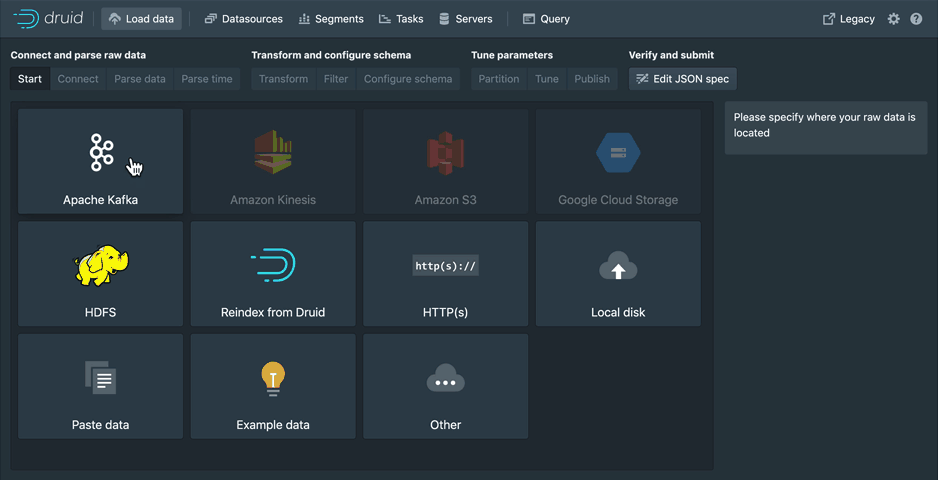Choose the HDFS elephant icon
This screenshot has width=938, height=480.
(101, 266)
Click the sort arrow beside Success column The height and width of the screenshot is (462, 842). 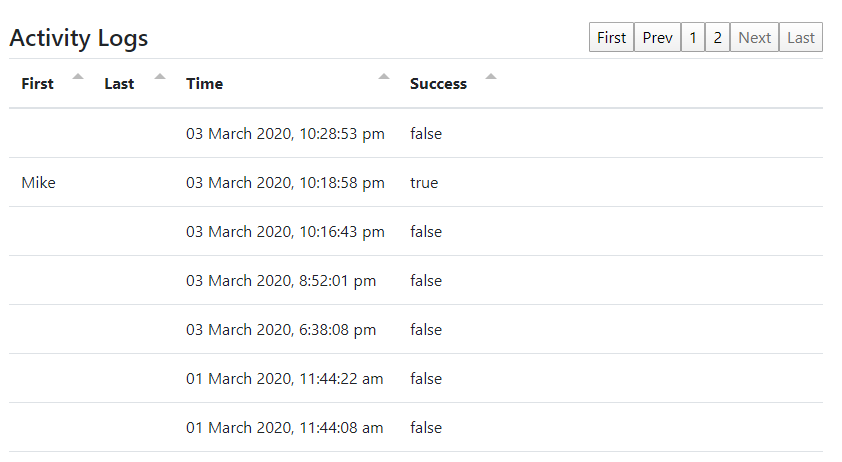click(x=490, y=76)
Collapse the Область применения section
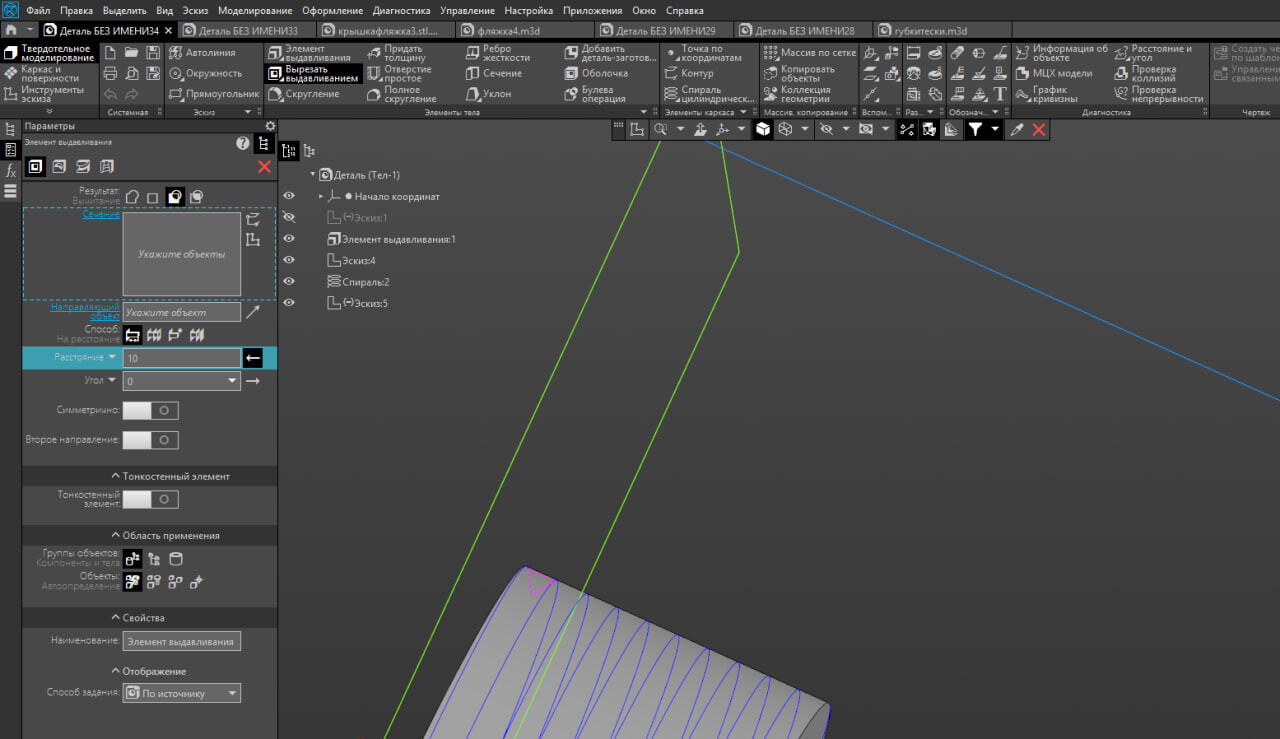This screenshot has height=739, width=1280. click(165, 536)
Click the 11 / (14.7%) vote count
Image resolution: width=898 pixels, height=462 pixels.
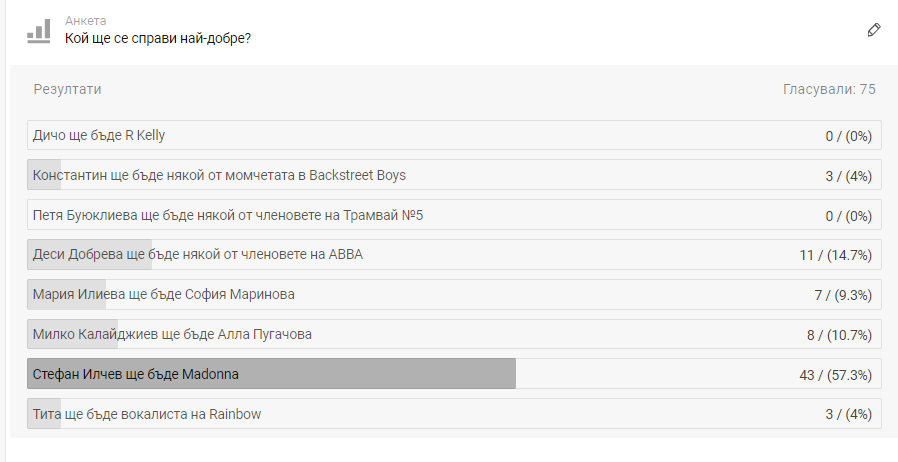click(x=836, y=255)
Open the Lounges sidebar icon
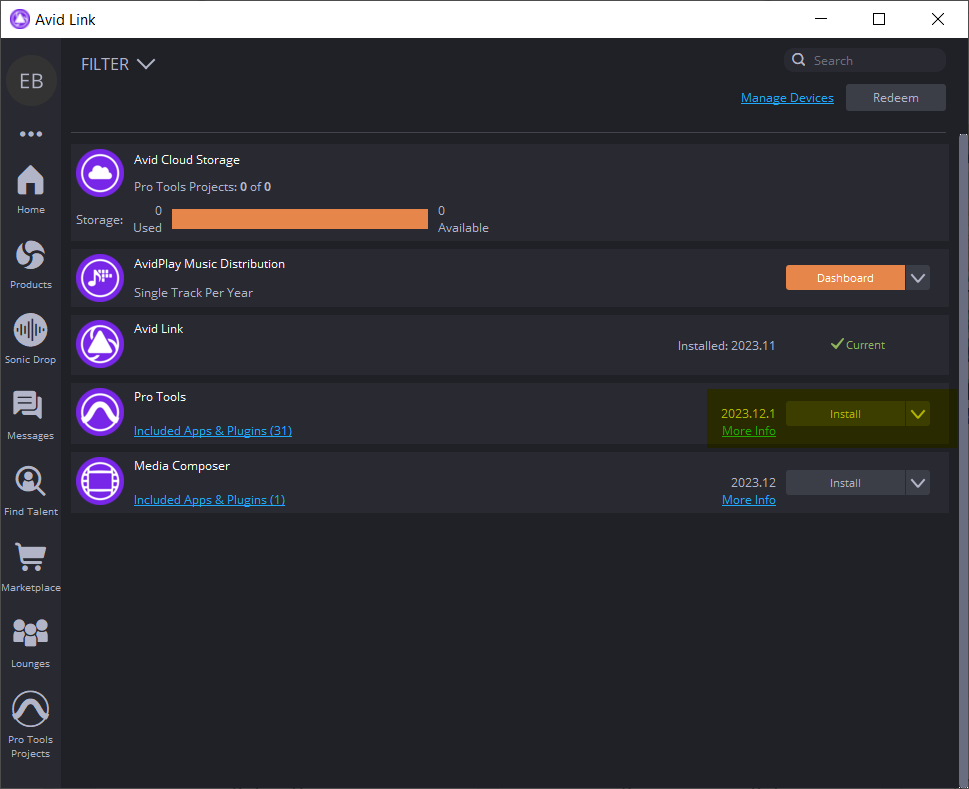The width and height of the screenshot is (969, 789). 31,642
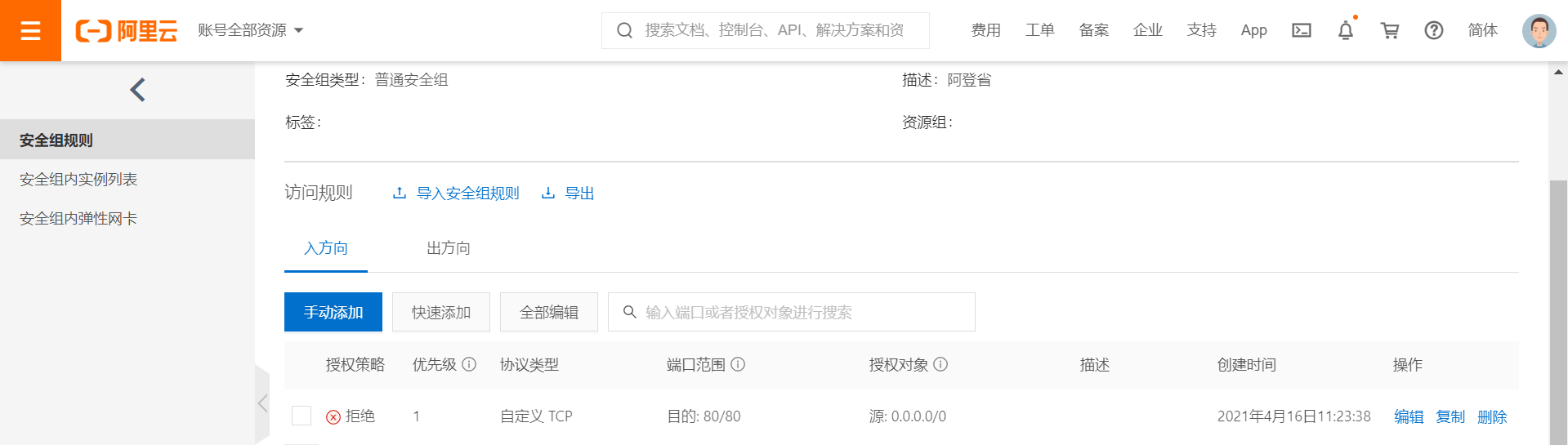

▶ [Activity]:
From the line that contains "Image resolution: width=898" to the last line of the records above, copy each line exactly, both ends included, and leave the pictures out.

▶ [Answer space]:
Image resolution: width=898 pixels, height=462 pixels.
click(x=836, y=255)
Open the Lounges sidebar icon
The width and height of the screenshot is (969, 789). 31,642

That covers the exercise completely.